Talking to Crazy
Many times, in my various careers I have been in situations with individuals where I did not know how to respond in a constructive way. Generally, it is because they, whomever they are, is acting crazy or saying crazy shit. Not crazy like mentally ill, rather crazy as in being irrational. How did I deal with them? Well, when it was a superior I had to deal with it or quit. When it was a client, I typically had to deal with it or get new clients. What if it was a coworker? Well, then you can talk about them with the other coworkers. Generally, it is just a bitch session about how the person is ridiculous or completely irrational. We all stand around the water cooler and trade stories about how this or that person is crazy.

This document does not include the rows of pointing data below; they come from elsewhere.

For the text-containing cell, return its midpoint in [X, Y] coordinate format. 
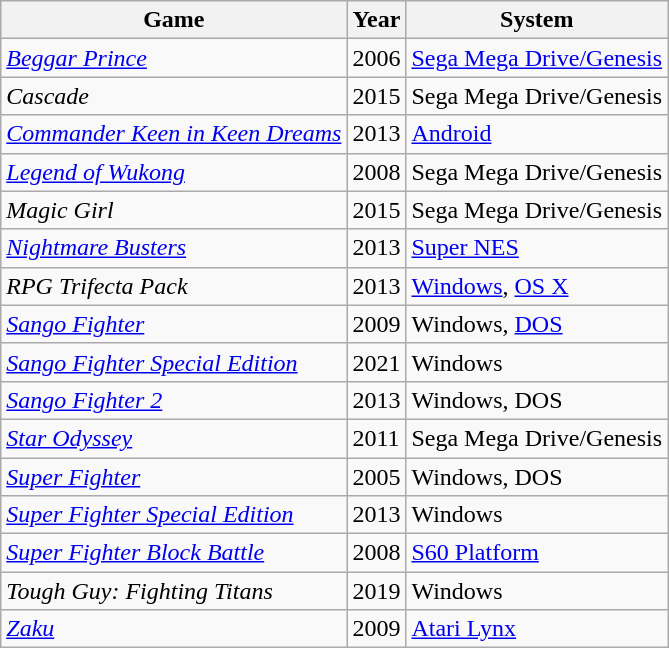
Super Fighter Special Edition [174, 515]
Cascade [174, 96]
Game [174, 20]
Android [537, 134]
Sango Fighter Special Edition [174, 362]
2021 [376, 362]
Super Fighter Block Battle [174, 553]
RPG Trifecta Pack [174, 286]
Sango Fighter [174, 324]
Atari Lynx [537, 629]
2005 [376, 477]
Star Odyssey [174, 438]
Beggar Prince [174, 58]
System [537, 20]
2011 [376, 438]
Tough Guy: Fighting Titans [174, 591]
2006 [376, 58]
Commander Keen in Keen Dreams [174, 134]
Windows, OS X [537, 286]
S60 Platform [537, 553]
Super Fighter [174, 477]
Zaku [174, 629]
Legend of Wukong [174, 172]
Nightmare Busters [174, 248]
Magic Girl [174, 210]
Year [376, 20]
2019 [376, 591]
Super NES [537, 248]
Sango Fighter 2 [174, 400]
Identify which cell holds the provided text, then report its [X, Y] central coordinate. 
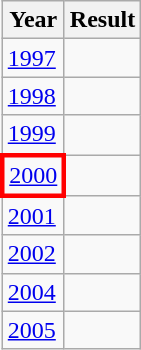
2004 [33, 292]
1998 [33, 96]
Result [102, 20]
2000 [33, 174]
1999 [33, 135]
2001 [33, 216]
2002 [33, 254]
Year [33, 20]
2005 [33, 330]
1997 [33, 58]
Search for the cell housing the specified text and yield its [x, y] center coordinate. 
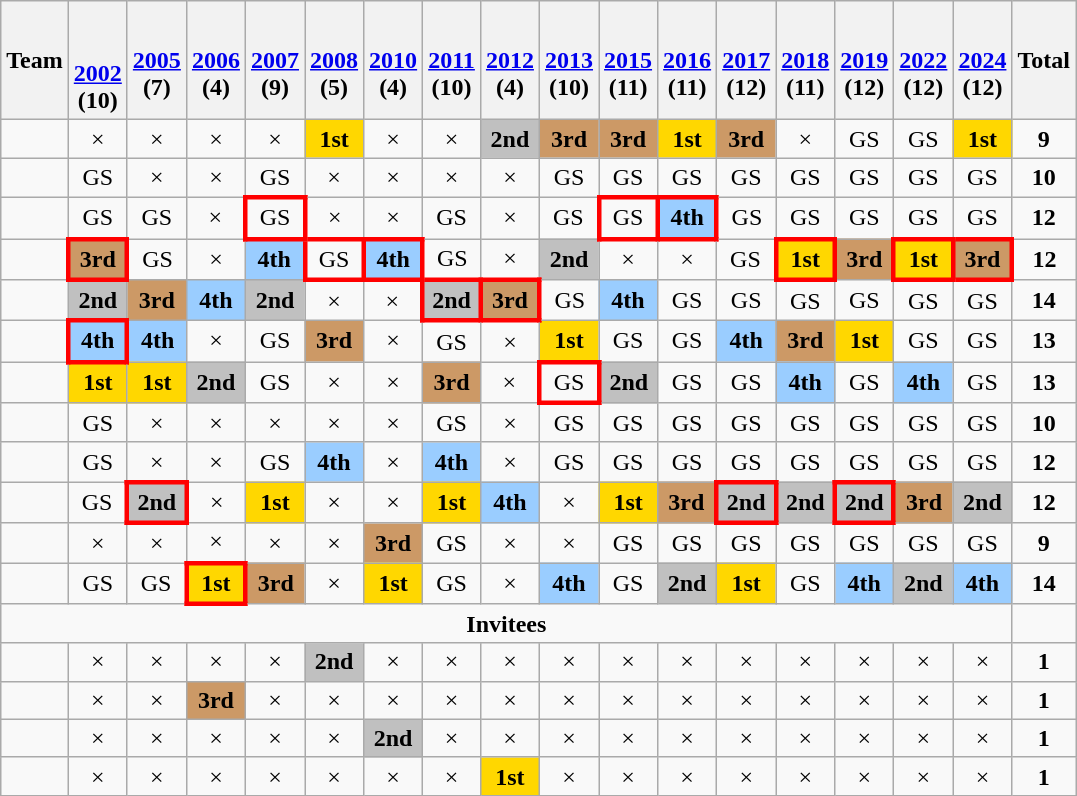
2016 (11) [688, 60]
2002 (10) [98, 60]
2012 (4) [510, 60]
2017 (12) [746, 60]
2005 (7) [156, 60]
Invitees [506, 624]
2011 (10) [452, 60]
2022 (12) [924, 60]
Total [1044, 60]
2008 (5) [334, 60]
2018 (11) [806, 60]
2007 (9) [274, 60]
2006 (4) [216, 60]
2019 (12) [864, 60]
2024 (12) [982, 60]
Team [35, 60]
2013 (10) [568, 60]
2010 (4) [394, 60]
2015 (11) [628, 60]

There must be a better way than putting up with, bitching about, or leaving the relationship (i.e. getting a new job). Mark Goulston has an intriguingly titled book called “Talking to Crazy, How to Deal with the Irrational and Impossible People in Your Life.” I just wish I would have had this book a long time ago. It would have helped me out of many sticky situations.
His advice? You have to come to understand your crazy and then their crazy in order to respond to it in a constructive manner. You should do stuff like, listen. No, actually listen, not pretending to listen, which is what most of us do most of the time. Once you understand where they are coming from you can meet them at that crazy place and bring them back to the rational world. Well, that sounds easier than it is. The book is full of practical examples and advice on how to deal with different types of crazy.
The books worth comes from the fact that it not only can be applied to your work life but that it applies to every relationship you have. He covers how to talk to teenagers and how to deal with people that have actual mental illnesses. Help for every relationship you have. At some point in time everyone is a little irrational. I put this on my “must read” list for career advice.
Have you read the book? Tell me what you think.